Ou seja, tem-se uma visão holística da espécie e se consegue dar uma proteção mais abrangente.

Nesse exemplo, sim. O que define cada departamento é o conjunto de políticas que eles têm em mãos. O alvo, na maioria das vezes, será comum. Isso dá unidade e integração à Secretaria, enquanto permite que cada um faça melhor o seu trabalho.

Qual é o seu maior desafio neste cargo?

É o tamanho da sua agenda. Tratamos, aqui, do veneno da jararaca aos temas ligados à Antártica. Isso tem uma envergadura muito maior do que a nossa capacidade instalada e o desafio está em reconhecer as prioridades e atacá-las, de uma forma otimizada, não esquecendo as demais ações que também são importantes, mas que devem ficar em segundo plano. Isso significa fazer escolha. O ser humano tem dificuldade em fazer escolha. Tudo é sempre muito importante. E é esse o nosso maior desafio: escolher o que é imprescindível ser feito e fazer avançar a política de conservação da biodiversidade no país, dentro das nossas capacidades e num tempo pré-determinado.

Então essa mudança na SBF, que não é só de nomenclatura, permitirá à senhora e à sua equipe trabalharem suas políticas de forma mais coesa.

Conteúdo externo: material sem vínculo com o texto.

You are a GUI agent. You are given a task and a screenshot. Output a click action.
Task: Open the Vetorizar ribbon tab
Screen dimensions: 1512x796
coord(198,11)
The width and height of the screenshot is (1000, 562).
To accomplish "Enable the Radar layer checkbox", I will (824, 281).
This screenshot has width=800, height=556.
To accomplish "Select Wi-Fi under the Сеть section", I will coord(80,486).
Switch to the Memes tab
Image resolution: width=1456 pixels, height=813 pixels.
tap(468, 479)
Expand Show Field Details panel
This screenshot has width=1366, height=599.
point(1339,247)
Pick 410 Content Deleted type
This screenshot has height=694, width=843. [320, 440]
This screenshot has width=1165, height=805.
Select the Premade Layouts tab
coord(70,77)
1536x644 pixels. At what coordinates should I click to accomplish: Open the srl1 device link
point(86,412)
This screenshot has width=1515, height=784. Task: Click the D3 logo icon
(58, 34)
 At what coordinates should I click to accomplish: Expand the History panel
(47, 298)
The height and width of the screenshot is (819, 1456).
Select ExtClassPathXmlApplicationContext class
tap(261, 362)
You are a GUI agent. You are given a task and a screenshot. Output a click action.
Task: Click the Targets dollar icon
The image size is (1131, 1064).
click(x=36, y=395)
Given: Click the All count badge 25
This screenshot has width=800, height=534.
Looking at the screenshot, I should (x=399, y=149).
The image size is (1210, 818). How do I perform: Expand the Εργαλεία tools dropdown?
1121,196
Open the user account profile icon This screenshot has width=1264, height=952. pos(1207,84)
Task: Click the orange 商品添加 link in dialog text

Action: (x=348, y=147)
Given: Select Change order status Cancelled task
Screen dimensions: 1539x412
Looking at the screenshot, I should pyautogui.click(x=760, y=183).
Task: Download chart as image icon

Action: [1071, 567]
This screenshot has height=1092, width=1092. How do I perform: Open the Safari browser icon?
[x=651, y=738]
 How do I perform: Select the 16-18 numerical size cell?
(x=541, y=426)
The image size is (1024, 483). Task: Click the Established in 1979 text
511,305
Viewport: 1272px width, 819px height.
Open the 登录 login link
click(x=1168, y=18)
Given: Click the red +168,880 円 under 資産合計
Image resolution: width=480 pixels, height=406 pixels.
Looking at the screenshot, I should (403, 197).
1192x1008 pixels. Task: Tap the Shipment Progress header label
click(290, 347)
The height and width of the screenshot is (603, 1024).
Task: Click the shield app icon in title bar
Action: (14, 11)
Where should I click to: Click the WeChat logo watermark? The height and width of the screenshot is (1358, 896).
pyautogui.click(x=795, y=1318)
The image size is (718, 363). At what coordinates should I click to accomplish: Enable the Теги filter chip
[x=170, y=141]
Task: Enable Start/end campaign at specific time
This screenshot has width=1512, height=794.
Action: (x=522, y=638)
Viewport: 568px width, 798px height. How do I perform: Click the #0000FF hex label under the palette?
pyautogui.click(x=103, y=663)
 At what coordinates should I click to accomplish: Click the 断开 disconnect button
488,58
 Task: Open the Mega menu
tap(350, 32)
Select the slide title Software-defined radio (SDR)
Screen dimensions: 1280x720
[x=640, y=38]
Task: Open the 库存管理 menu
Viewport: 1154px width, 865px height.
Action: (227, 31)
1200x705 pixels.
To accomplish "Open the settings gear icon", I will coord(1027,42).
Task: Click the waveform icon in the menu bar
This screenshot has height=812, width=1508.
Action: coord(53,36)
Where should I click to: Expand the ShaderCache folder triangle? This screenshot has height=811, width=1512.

Espero que sim. Espero que, com essa distinção de que políticas estão nas mãos de que departamentos e com a eleição das nossas prioridades, possamos trabalhar mais integradamente. Estamos vivendo um momento muito especial para a SBF. Temos, hoje, o deslanchar de um processo de regulamentação da lei do patrimônio genético; o avanço dos planos de ação das espécies, em curso; temos conflitos, ainda, na agenda de pesca, um desafio a enfrentar com a suspensão da INI MMA/MPA 445/2014, que trata das espécies de peixe ameaçadas de extinção… Mas temos mecanismos alternativos, que estão caminhando muito bem, e uma interlocução crescente com a comunidade acadêmica, com a sociedade civil e com outros órgãos de governo. A SBF, hoje, está aparecendo. E, voltando à pergunta inicial, a Secretaria está mostrando a sua cara, uma cara que ela já tinha. E eu estou aqui para colocar o holofote no caminho a seguir e em quem o percorre.

Haverá alguma alteração em relação às parcerias e à cooperação com organismos internacionais?

Nosso portfólio de cooperantes internacionais nos é muito caro. Ele permite que a Secretaria tenha a envergadura de ações atual devido às parcerias com a Alemanha, com o governo americano, com o Fundo Global para o Maio Ambiente (GEF), com os ingleses, para citar alguns, e que são vitais para a SBF. Nós estamos tratando, aqui no gabinete e nos demais departamentos, da estruturação de um ponto focal, de alguém que ajude os diretores e a secretária a fazer essa interlocução de maior qualidade com os nossos cooperantes. Temos tido um tratamento técnico e operacional com eles, muito eficiente, mas precisamos de uma visão estratégica, uma meta que queiramos alcançar para nortear o conjunto de projetos. A partir disso, podemos evoluir também para uma política de envolvimento dos atores, uma discussão de longo prazo, uma antecipação de possibilidades. Isso pode coroar mais o nosso relacionamento com os órgãos internacionais e é o que estamos buscando.

Que outros aspectos considera importantes destacar?

É importante destacar, na SBF, o que não muda. Temos, aqui, um corpo técnico fantástico. A cada grande tema que chega para mim e um diretor traz dois, três ou quatro membros da sua equipe para uma conversar comigo, eu aprendo sempre. É muito prazeroso. É muito bom poder contar com o interesse, a motivação e a robustez do conhecimento que temos aqui dentro. E a constância dessa equipe é a maior motivação. Uma reorganização de departamento é muito pouco em relação à força desse pessoal.